Он повторял слова Епифаныча: «Детишки их живы остались» — и думал о детях, осиротевших в ту метельную ночь. Но тут же в нем возникала противоположная мысль, и он произносил ее:

— Только ли война и безотцовщина? А что толкает на преступления пожилых людей? Алчность, жажда наживы? Проклятое наследие капитализма? — Он усмехнулся, произнеся это. — Живуче же это наследие!

Он представил себе отечное лицо директора парфюмерного магазина, которого допрашивал на той неделе и который с удивлением воскликнул, что ничего не знал, что творилось у него в магазине, тогда как в столе Егора лежали документы, уличающие директора, — Егор представил себе его отечное старческое лицо и снова повторил: «Живуче же это наследие!» Но он видел, что так нельзя было объяснить все причины, и чувствовал, что запутывается. В конце концов он перестал думать об этом и полностью занялся «парфюмерным делом».
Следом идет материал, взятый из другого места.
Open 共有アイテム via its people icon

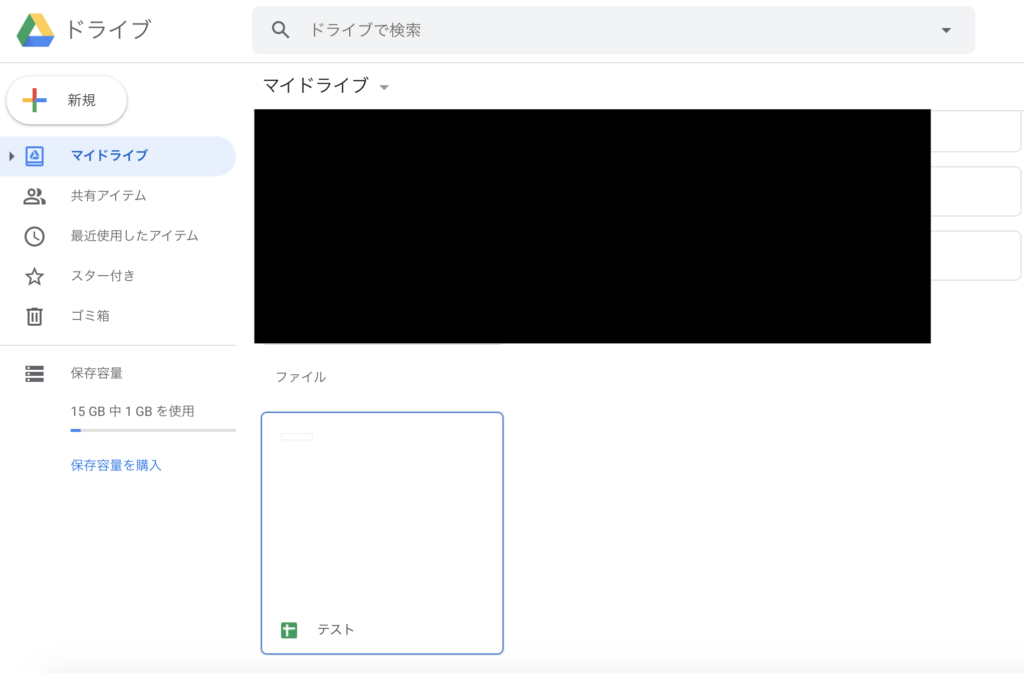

Дело было очень сложное, проходило по нему много разных людей, и Егор расследовал его кропотливо и вдумчиво. В минуты, когда он приступал к допросу, в нем самом рождалась та самая осторожность, которую он осуждал в действиях подполковника Богатенкова и майора Теплова, но эта, своя осторожность, представлялась ему и теперь верной и необходимой, а та, богатенковская, неоправданной, почти преступной.
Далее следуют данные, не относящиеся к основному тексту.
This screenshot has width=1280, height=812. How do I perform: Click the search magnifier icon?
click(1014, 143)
Он перелистывал страницы дела, выписывал нужные вопросы и время от времени, теперь уже совершенно машинально, не вдумываясь в смысл произносимых слов, вполголоса повторял:

— Наследие, наследие…

VI

После летучки и после короткого разговора с Егором Ковалевым подполковник Богатенков отправился на совещание в управление милиции.
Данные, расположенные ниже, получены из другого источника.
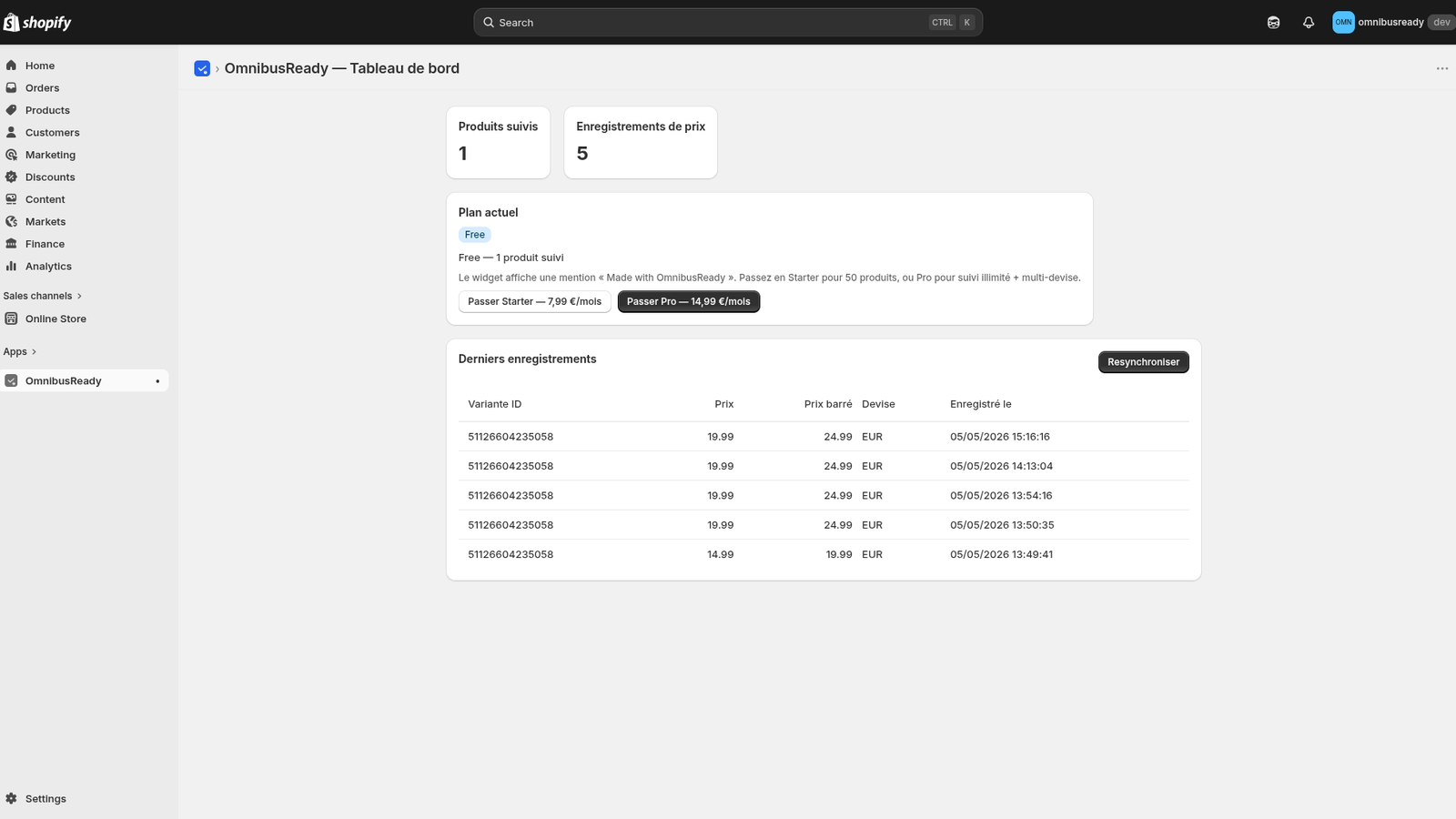Open the notifications bell
Image resolution: width=1456 pixels, height=819 pixels.
pos(1309,23)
Совещание длилось недолго; уже в первом часу дня Богатенков был свободен. Вытирая платком мокрые от пота шею и лицо и спускаясь по ступенькам к ожидающей его машине, он неторопливо думал, как ему лучше распределить оставшееся время дня, поехать ли сразу в отделение, или сперва заглянуть к председателю райисполкома, который просил Богатенкова зайти, и к тому же у самого подполковника были кое-какие, правда, не очень срочные и не очень значительные — дела к председателю. Но Богатенкову не хотелось теперь ехать ни в исполком («После двух лучше, после двух председатель свободнее!»), ни к себе в отделение, — вечером с московским поездом прибывал его сын Николай, и это предстоящее событие сейчас, больше всего занимало подполковника. Его отцовское сердце, казалось, билось особенно часто, когда он думал о телеграмме от Николая. Она была не из Москвы, а из Белодворья, небольшого районного городка, который Богатенков старался представить себе и никак не мог этого сделать, и еще более не мог представить Федоровку, деревню, в которой работал Николай и до которой от Белодворья можно было добраться лишь на подводе или на попутной автомашине; но он не только не мог представить себе Белодворье и Федоровку, он также не мог представить себе и Николая: каков он теперь, не студент, а учитель сельской школы, хлебнувший самостоятельной жизни. Вопрос этот волновал Богатенкова, но, как и утром, во время летучки, и потом, когда разговаривал с Егором, да и теперь, спускаясь по ступенькам к ожидавшей внизу машине, он заглушал в себе это волнение.